**Verilen Problem a:** Verilen metne göre, çocuklarla yapılacak bu etkinliklerde neler gerekir?

**Verilen Metin:**
SCAMPER: Var olan bir fikirden yeni şeyler üretme tekniği de diyebiliriz. Çağımızda kullandığımız bir çok yenilikçi uygulama ve ürün bu tarz düşünmenin sonucu. Cep telefonunun bilgisayar,mp3 veya fotoğraf makinası olarak kullanılması gibi. Bir nesne üzerinden düşünmeye başlıyoruz ve onu bir şeyle birleştirme, yer değiştirme, büyültme-küçültme, çıkarma, yeniden düzenleme gibi farklı fikirlerle tasarlayıp yeni bir şey ortaya koyuyoruz. Bunu çocuklarla yapacağımız etkinlikler olarak düşündüğümüzde işin sırrı sorularda; yani doğru soruları sorarak düşündürtmekte, gereken de bolca hayal gücü, kalem ve kağıt. Hadi örneklendirelim sorularımızı;

Musluğa bir özellik ekleseydin ne eklerdin?

**Kayıtlı Veriler:**
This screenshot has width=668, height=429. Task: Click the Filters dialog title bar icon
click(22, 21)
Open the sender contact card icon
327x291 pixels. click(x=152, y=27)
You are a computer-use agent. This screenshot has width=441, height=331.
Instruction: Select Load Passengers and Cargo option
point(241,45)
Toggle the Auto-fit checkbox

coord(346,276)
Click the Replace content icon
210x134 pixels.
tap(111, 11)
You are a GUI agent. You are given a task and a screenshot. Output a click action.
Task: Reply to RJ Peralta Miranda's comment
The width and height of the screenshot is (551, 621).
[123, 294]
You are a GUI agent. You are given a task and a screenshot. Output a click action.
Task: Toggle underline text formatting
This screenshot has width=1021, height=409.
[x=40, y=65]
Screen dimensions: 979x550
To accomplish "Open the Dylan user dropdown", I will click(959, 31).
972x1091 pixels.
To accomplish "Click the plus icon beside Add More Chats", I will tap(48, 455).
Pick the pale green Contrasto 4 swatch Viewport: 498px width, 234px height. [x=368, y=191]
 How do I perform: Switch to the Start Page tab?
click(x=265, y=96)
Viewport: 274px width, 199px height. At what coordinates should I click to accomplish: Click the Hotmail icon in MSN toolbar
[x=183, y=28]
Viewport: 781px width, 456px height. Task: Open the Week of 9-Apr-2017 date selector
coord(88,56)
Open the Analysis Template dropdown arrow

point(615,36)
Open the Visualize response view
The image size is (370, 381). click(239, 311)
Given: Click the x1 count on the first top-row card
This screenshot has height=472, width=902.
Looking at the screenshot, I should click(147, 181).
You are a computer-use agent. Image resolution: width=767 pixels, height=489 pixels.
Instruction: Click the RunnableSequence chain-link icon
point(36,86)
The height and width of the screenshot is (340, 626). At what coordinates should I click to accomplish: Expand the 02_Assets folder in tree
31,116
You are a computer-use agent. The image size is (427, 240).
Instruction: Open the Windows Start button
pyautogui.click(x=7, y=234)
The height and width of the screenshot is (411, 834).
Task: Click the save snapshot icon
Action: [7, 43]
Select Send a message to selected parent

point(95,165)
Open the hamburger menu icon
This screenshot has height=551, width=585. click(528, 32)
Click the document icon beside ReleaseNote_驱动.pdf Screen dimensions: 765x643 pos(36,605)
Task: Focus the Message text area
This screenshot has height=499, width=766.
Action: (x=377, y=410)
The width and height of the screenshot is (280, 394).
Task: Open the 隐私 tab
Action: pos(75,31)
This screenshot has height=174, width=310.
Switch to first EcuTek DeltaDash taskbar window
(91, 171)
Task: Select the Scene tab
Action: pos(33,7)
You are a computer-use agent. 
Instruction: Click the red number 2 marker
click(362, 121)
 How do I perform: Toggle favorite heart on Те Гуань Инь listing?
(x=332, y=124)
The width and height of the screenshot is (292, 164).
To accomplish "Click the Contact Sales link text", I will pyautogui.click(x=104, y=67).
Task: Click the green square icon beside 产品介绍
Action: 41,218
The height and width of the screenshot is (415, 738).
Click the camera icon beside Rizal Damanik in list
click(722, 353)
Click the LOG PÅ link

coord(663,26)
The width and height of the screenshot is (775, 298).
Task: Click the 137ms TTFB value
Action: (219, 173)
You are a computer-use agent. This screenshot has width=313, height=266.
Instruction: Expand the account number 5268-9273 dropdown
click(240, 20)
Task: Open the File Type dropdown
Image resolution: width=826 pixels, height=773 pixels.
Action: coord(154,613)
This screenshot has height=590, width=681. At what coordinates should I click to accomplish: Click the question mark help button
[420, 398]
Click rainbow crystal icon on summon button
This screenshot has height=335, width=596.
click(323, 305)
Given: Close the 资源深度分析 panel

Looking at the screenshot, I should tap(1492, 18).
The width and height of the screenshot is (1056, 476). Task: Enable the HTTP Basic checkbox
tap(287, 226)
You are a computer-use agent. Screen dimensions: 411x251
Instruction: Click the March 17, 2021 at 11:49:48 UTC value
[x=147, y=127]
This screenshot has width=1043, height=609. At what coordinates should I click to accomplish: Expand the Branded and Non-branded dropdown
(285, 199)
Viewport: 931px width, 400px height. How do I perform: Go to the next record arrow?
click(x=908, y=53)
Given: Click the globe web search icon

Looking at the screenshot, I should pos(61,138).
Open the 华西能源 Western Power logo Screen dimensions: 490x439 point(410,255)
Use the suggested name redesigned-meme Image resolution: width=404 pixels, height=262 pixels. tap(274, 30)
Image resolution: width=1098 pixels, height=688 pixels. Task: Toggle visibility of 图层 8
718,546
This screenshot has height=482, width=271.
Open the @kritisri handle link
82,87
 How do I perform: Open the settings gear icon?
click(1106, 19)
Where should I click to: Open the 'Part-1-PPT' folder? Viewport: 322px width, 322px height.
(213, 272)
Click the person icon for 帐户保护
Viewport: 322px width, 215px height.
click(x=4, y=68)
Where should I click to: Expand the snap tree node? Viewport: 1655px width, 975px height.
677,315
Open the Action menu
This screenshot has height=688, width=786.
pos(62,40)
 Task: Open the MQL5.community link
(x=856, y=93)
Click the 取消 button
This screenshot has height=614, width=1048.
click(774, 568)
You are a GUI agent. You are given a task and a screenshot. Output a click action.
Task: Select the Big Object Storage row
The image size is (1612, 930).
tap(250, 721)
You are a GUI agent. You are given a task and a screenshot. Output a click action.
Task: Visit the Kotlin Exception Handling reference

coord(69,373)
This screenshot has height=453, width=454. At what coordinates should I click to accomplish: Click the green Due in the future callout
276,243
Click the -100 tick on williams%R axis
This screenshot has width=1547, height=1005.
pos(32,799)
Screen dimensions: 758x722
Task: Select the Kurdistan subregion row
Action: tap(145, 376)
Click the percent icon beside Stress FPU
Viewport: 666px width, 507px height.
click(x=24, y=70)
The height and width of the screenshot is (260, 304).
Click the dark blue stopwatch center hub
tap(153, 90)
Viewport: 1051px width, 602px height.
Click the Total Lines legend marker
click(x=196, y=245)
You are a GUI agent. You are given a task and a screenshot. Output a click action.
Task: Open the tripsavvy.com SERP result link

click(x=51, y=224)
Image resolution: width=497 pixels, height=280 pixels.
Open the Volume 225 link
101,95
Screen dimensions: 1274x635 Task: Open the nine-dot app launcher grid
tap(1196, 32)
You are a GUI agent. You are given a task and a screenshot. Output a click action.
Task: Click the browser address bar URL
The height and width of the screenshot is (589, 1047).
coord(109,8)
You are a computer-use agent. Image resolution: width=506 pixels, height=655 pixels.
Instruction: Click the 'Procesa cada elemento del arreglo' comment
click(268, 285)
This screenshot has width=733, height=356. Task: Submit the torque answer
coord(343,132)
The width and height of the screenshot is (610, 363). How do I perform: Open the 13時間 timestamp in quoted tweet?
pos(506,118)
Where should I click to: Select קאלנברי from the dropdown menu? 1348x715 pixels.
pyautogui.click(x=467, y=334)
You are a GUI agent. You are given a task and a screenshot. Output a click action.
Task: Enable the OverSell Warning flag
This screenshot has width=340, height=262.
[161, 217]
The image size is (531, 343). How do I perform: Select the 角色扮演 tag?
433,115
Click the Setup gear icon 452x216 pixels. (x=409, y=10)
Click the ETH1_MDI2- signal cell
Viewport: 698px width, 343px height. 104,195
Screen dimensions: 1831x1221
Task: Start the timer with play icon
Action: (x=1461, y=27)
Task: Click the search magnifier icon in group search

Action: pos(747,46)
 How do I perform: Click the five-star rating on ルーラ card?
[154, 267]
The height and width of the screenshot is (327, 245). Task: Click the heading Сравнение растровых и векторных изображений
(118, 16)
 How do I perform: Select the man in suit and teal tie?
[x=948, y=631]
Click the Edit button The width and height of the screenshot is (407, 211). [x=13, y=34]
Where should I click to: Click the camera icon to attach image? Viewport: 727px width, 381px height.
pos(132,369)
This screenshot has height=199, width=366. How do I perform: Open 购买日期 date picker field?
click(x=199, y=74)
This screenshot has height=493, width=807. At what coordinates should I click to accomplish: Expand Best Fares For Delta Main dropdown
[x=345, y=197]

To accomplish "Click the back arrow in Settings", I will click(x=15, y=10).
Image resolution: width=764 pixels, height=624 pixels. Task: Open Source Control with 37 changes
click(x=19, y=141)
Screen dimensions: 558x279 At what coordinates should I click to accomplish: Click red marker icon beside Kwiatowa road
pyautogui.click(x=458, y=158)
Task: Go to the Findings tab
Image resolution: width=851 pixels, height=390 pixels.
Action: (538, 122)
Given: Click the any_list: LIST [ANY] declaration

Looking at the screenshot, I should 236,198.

**Verilen Problem b:** Lütfen kayıtların başından "tap(111, 11)" içeren satıra kadar olan satırları, iki uç da dahil, yeniden yazın. "checkbox" yerine "check box" koyun, geri kalan her şeyi değiştirmeyin.

**Alıştırma Çözümü a:** Bolca hayal gücü, kalem ve kâğıt.

**Alıştırma Çözümü b:**
This screenshot has width=668, height=429. Task: Click the Filters dialog title bar icon
click(22, 21)
Open the sender contact card icon
327x291 pixels. click(x=152, y=27)
You are a computer-use agent. This screenshot has width=441, height=331.
Instruction: Select Load Passengers and Cargo option
point(241,45)
Toggle the Auto-fit check box

coord(346,276)
Click the Replace content icon
210x134 pixels.
tap(111, 11)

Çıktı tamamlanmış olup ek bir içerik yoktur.